** Task material follows **

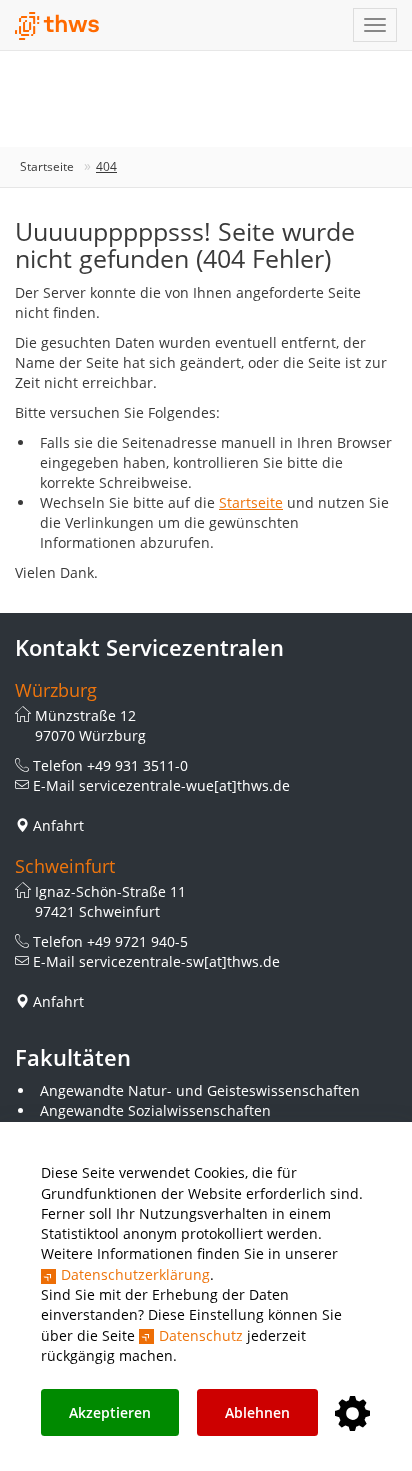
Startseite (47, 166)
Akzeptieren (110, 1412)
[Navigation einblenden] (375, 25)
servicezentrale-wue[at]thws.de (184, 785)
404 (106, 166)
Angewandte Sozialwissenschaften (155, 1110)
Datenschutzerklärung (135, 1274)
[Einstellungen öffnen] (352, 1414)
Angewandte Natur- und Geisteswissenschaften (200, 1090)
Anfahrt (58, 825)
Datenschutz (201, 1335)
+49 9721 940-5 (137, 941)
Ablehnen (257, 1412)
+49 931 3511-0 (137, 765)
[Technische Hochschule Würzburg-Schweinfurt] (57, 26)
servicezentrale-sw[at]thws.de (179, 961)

** End of Task material **

Task brief:
Output the lines above in full and exactly as given, omitting any pictures.

Result of this task:
Startseite (47, 166)
Akzeptieren (110, 1412)
[Navigation einblenden] (375, 25)
servicezentrale-wue[at]thws.de (184, 785)
404 (106, 166)
Angewandte Sozialwissenschaften (155, 1110)
Datenschutzerklärung (135, 1274)
[Einstellungen öffnen] (352, 1414)
Angewandte Natur- und Geisteswissenschaften (200, 1090)
Anfahrt (58, 825)
Datenschutz (201, 1335)
+49 9721 940-5 (137, 941)
Ablehnen (257, 1412)
+49 931 3511-0 (137, 765)
[Technische Hochschule Würzburg-Schweinfurt] (57, 26)
servicezentrale-sw[at]thws.de (179, 961)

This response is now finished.